Computational Budget¶
By Dataset Size¶
- Small (<10k images): 50-100 trials
- Medium (10k-100k): 30-50 trials
- Large (>100k): 20-30 trials (use pruning!)
Training Strategy¶
- Use short epochs for trials (3-5 epochs)
- Train best model longer afterward (full epochs)
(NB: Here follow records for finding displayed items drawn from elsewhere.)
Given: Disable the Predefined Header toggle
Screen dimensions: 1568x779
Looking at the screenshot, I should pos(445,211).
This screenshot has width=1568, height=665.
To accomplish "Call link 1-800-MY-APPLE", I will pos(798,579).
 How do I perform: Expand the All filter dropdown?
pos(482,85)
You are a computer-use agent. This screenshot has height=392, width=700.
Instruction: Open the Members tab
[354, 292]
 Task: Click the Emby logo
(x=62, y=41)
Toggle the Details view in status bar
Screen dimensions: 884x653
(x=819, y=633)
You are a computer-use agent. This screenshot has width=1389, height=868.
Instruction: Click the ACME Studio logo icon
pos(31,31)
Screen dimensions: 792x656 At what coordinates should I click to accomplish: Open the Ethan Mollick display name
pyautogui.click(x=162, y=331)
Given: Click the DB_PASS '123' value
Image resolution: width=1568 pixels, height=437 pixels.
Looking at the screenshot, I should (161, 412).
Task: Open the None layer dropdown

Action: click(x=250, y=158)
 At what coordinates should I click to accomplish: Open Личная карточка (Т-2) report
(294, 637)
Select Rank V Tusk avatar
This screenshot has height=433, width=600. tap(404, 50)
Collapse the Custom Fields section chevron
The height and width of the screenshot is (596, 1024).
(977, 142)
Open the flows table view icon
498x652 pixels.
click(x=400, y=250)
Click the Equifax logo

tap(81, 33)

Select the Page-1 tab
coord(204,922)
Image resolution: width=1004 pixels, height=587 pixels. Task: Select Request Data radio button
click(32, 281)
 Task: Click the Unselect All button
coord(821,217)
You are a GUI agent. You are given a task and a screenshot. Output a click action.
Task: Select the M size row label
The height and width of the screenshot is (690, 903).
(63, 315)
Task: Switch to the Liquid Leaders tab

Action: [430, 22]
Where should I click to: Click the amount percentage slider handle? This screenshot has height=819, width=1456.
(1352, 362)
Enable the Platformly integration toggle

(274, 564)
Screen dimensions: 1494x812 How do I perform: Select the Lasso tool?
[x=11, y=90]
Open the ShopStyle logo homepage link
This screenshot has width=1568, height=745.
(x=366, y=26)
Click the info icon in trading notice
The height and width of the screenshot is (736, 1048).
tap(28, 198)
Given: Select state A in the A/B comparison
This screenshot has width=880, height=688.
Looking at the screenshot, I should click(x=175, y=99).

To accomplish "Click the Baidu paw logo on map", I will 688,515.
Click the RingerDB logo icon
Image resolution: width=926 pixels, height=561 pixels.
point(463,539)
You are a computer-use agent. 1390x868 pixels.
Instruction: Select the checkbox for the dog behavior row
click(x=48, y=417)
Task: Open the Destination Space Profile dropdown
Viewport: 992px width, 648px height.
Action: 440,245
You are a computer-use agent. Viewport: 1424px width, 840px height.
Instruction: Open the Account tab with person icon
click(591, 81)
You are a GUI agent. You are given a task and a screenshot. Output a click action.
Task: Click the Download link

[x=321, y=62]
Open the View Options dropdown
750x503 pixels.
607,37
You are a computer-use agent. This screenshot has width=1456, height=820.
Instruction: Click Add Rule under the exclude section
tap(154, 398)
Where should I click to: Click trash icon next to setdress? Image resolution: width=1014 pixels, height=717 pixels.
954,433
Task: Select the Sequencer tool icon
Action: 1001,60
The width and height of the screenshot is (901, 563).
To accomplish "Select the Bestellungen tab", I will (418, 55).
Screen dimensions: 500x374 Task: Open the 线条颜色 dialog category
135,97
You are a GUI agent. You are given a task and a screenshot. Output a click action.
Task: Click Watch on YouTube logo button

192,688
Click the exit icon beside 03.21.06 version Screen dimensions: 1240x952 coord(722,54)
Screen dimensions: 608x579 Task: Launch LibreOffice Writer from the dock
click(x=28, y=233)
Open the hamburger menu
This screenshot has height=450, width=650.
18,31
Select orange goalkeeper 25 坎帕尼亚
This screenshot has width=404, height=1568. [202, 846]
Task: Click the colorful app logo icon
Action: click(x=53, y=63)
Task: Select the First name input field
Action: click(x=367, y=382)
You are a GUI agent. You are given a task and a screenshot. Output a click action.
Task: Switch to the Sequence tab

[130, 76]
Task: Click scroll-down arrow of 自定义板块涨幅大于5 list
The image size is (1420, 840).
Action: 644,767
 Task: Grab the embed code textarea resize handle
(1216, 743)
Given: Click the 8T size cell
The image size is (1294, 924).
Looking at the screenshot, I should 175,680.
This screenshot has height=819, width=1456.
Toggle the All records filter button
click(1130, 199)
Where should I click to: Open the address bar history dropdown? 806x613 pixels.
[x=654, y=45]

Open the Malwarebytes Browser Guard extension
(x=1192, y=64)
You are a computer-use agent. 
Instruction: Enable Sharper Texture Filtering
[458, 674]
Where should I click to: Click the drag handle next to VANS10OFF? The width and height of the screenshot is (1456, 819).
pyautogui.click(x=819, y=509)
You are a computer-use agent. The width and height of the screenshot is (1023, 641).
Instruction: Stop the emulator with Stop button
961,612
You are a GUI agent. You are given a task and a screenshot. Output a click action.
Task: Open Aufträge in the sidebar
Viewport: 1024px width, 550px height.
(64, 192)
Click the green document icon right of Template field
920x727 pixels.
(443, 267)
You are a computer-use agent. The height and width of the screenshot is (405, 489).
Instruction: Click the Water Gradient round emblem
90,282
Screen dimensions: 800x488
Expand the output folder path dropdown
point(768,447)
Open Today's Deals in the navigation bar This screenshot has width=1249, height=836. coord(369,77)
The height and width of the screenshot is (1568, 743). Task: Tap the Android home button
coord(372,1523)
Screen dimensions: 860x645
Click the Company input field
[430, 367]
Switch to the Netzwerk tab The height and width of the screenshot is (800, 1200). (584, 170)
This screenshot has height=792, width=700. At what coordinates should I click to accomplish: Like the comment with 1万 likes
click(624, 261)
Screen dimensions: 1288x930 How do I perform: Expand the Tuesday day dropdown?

- Use validation set for optimization
- Test set only for final evaluation
Best Practices¶
1. Start Simple¶
- Optimize lr and weight_decay first
- Add more parameters gradually
- Don't optimize >7 parameters at once
2. Use Log Scale¶
- Always use log scale for learning rates
- Use log scale for weight decay
- Linear scale for batch size
3. Leverage Pruning¶
- MedianPruner for most cases
- HyperbandPruner for aggressive pruning
- Save 30-50% compute typically
4. Visualize Results¶
- Always plot optimization history
- Check parameter importances
- Use parallel coordinate for insights
5. Save and Resume¶
import joblib
# Save study
joblib.dump(study, "study.pkl")
# Resume later
study = joblib.load("study.pkl")
study.optimize(objective, n_trials=50) # Continue
What to Optimize (Priority Order)¶
- Priority 1 (always): Learning rate, weight decay
- Priority 2 (recommended): Batch size, optimizer
- Priority 3 (if time allows): Architecture, dropout
- Priority 4 (advanced): Augmentation, scheduler params
When to Use HPO¶
- New dataset/domain: Always!
- Production deployment: Optimize for speed too
- Research: Document search space and trials
- Proof-of-concept: Use defaults, optimize later
Common Pitfalls¶
- Too many parameters: Stick to 5-7 max
- Too few trials: Need 30+ for reliable results
- Not using pruning: Wastes 30-50% compute
- Wrong search space: Use log scale for LR
- Overfitting to validation: Use separate test set